O ex-diretor da Polícia Rodoviária Federal (PRF), Silvinei Vasques, foi preso no Paraguai nesta sexta-feira (26). A detenção ocorreu em um aeroporto local, enquanto ele tentava embarcar para El Salvador. O Supremo Tribunal Federal (STF) já o condenou a 24 anos de prisão. Sua condenação envolve a trama golpista após as eleições de 2022.
Conforme a Procuradoria-Geral da República, Vasques coordenou forças policiais para sustentar Jair Bolsonaro no poder. Ele ordenou blitzes da PRF para dificultar o trânsito de eleitores de Lula no segundo turno. Além disso, participou de uma reunião em outubro de 2022 para discutir essas operações. Na ocasião, afirmou: “havia chegado a hora de a PRF tomar lado na disputa”.

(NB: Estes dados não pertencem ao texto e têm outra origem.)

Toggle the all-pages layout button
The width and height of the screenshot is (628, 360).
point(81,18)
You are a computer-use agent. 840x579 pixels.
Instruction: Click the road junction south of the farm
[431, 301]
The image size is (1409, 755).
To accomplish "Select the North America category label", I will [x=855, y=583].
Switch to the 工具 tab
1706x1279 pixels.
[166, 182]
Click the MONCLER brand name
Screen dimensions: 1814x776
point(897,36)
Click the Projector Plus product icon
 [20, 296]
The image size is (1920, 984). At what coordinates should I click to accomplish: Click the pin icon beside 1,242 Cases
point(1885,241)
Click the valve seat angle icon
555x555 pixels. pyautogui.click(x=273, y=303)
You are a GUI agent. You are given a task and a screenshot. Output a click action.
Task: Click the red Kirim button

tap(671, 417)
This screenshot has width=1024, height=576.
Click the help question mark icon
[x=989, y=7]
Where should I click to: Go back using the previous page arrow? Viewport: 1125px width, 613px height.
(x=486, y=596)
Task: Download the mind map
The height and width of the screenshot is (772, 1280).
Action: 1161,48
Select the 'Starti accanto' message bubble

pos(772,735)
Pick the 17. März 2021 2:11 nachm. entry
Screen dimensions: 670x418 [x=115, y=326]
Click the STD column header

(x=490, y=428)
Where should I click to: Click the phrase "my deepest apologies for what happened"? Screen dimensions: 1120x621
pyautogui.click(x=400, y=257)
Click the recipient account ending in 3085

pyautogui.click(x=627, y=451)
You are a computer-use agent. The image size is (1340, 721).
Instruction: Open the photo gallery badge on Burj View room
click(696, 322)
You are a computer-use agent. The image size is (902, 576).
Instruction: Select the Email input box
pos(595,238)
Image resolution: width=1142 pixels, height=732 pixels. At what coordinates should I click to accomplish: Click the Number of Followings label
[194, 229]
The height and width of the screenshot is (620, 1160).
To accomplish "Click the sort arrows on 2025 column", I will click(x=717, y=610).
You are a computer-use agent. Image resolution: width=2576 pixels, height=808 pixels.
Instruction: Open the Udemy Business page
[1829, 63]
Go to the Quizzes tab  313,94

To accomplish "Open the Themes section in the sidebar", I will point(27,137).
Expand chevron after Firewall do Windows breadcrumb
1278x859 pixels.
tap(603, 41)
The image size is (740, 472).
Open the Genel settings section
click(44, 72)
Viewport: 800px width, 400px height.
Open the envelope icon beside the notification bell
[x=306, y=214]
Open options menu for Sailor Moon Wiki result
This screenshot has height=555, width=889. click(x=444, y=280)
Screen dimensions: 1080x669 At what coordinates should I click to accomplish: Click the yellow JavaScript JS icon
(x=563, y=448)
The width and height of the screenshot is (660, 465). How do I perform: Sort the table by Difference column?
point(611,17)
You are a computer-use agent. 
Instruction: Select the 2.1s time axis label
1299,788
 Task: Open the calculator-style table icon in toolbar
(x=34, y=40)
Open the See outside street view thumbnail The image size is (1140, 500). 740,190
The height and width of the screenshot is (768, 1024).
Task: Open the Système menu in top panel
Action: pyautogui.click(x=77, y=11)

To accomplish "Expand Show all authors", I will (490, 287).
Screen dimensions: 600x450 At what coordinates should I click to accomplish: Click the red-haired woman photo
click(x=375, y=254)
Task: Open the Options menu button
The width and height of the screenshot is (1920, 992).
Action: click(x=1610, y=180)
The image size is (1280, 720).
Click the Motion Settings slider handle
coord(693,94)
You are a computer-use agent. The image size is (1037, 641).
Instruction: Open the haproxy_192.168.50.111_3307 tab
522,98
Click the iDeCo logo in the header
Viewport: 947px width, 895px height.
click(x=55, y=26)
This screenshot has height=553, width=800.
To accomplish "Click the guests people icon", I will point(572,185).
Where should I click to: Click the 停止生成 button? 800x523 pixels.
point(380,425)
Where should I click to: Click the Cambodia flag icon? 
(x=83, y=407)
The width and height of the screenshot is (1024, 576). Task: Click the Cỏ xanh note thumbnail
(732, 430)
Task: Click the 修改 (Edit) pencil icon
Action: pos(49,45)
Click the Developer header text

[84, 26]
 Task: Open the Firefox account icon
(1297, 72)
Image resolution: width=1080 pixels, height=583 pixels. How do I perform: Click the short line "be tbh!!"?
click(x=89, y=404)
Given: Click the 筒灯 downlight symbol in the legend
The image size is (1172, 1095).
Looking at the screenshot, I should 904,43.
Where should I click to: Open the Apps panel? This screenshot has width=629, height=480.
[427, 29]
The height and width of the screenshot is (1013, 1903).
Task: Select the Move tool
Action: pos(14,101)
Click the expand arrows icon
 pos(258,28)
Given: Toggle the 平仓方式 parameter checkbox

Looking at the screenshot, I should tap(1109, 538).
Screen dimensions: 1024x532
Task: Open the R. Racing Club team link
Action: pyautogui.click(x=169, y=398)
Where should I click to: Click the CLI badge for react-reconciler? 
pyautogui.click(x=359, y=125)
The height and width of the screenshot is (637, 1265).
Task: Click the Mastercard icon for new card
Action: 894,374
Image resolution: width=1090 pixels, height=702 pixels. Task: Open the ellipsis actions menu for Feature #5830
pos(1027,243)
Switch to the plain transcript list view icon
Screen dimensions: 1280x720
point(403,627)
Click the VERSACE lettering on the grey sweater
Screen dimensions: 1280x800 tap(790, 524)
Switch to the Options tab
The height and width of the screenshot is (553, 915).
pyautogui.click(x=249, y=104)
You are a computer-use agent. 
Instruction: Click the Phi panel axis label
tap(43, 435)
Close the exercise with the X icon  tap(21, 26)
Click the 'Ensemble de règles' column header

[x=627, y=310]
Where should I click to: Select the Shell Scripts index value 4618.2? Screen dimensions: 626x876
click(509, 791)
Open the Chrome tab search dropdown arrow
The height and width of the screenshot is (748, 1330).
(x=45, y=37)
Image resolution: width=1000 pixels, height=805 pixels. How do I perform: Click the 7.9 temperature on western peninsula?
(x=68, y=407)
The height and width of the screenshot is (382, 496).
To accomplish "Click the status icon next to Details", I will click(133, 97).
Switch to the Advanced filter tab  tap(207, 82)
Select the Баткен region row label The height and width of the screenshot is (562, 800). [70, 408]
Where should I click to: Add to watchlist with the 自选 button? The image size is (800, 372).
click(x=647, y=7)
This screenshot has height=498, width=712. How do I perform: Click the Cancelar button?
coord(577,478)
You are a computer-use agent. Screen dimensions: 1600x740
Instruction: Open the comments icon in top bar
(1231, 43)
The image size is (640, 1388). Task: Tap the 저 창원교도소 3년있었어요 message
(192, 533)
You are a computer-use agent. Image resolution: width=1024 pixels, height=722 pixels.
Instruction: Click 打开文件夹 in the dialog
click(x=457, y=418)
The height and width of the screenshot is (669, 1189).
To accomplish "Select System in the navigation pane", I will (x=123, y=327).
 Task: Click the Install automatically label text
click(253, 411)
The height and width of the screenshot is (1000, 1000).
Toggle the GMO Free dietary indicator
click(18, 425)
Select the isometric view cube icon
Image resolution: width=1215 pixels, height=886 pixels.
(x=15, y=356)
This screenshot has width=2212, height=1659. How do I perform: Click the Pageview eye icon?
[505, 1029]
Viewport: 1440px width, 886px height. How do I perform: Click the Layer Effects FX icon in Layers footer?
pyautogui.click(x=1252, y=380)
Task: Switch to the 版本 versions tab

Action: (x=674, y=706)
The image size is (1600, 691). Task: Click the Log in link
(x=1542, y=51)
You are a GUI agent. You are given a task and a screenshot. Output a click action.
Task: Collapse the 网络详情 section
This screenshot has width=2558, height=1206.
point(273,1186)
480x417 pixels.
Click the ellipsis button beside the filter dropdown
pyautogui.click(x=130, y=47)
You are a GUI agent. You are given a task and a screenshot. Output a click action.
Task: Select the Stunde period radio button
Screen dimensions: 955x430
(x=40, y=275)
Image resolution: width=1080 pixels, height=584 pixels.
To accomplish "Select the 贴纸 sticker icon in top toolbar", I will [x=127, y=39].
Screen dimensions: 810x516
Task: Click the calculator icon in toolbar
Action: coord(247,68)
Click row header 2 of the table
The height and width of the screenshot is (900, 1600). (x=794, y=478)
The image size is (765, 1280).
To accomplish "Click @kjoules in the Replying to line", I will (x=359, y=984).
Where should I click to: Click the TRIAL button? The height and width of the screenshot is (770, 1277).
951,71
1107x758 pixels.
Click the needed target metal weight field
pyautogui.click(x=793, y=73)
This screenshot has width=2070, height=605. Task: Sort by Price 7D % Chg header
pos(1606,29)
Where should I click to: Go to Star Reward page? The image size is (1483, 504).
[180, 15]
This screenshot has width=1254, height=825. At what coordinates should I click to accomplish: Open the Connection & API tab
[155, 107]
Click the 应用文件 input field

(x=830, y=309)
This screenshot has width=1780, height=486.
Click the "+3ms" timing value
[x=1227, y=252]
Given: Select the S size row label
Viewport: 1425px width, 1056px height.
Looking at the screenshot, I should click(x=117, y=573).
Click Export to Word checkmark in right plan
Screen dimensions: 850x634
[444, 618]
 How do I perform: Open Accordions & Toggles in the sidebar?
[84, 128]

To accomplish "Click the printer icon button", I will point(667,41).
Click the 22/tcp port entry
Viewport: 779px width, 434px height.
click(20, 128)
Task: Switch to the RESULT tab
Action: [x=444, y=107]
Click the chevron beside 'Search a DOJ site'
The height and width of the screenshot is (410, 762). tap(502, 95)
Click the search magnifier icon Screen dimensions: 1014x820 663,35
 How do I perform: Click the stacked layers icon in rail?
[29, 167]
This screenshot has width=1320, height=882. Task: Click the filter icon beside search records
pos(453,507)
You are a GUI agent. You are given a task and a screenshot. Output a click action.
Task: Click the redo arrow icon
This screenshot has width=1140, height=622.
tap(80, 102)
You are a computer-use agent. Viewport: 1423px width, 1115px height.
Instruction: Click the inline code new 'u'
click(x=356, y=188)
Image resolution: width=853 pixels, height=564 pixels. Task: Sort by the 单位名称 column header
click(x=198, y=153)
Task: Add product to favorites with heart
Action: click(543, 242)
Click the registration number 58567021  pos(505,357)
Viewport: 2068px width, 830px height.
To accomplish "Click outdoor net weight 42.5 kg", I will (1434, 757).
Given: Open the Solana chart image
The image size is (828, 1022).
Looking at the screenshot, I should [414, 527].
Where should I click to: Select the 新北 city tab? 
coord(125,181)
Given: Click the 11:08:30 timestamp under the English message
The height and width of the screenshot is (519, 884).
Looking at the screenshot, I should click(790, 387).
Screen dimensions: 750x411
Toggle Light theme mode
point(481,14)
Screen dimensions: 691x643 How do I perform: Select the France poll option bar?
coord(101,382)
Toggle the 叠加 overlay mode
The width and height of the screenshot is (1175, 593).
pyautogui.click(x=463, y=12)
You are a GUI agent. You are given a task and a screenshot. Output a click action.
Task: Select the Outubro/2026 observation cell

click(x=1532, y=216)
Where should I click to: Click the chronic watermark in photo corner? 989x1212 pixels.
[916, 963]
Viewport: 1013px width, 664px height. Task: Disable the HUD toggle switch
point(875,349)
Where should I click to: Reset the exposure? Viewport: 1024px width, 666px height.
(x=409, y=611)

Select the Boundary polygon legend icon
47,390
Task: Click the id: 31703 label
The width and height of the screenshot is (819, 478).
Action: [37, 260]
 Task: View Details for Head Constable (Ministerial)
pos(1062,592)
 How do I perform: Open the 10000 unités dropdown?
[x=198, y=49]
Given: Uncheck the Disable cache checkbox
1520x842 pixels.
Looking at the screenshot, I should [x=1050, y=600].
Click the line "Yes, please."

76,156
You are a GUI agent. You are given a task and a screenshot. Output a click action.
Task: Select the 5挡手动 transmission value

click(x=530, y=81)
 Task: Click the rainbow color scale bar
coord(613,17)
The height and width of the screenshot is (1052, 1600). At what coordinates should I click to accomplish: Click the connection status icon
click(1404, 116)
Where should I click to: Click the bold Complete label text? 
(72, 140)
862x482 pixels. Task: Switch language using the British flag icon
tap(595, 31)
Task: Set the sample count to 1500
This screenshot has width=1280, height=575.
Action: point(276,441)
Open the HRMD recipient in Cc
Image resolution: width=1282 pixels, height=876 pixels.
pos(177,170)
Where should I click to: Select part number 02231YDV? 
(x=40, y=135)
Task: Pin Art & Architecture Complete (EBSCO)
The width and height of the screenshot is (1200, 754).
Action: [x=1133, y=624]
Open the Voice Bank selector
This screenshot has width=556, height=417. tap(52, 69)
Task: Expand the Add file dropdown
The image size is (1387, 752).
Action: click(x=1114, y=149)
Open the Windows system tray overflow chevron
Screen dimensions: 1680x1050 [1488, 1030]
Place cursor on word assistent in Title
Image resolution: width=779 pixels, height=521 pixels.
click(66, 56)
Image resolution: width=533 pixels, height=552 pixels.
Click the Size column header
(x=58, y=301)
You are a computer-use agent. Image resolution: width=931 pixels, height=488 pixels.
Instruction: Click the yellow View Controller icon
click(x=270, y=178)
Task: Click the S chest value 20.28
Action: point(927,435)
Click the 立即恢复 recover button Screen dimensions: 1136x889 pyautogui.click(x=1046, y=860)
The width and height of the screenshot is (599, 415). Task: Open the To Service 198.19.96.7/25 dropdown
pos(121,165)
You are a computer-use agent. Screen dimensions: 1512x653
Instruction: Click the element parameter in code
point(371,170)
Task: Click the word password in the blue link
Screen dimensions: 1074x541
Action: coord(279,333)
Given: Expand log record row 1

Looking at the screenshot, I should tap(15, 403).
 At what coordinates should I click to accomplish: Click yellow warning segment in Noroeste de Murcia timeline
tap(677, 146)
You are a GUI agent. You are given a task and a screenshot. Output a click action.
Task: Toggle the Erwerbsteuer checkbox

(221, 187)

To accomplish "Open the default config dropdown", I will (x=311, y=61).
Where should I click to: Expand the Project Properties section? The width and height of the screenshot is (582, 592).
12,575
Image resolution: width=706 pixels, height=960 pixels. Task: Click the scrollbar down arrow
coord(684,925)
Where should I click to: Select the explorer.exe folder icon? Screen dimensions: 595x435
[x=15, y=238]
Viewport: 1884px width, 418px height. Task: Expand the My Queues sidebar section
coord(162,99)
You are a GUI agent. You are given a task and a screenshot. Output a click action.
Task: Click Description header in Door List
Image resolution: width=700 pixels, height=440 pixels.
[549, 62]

Vasques cumpria medidas cautelares, como o uso de tornozeleira eletrônica. No entanto, segundo informações, ele rompeu o dispositivo e deixou o Brasil sem autorização. As autoridades paraguaias o detiveram portando um passaporte paraguaio com dados falsos.
A Polícia Federal não comentou o caso. A defesa de Silvinei Vasques ainda não se manifestou sobre a prisão. Esta reportagem será atualizada com novos detalhes.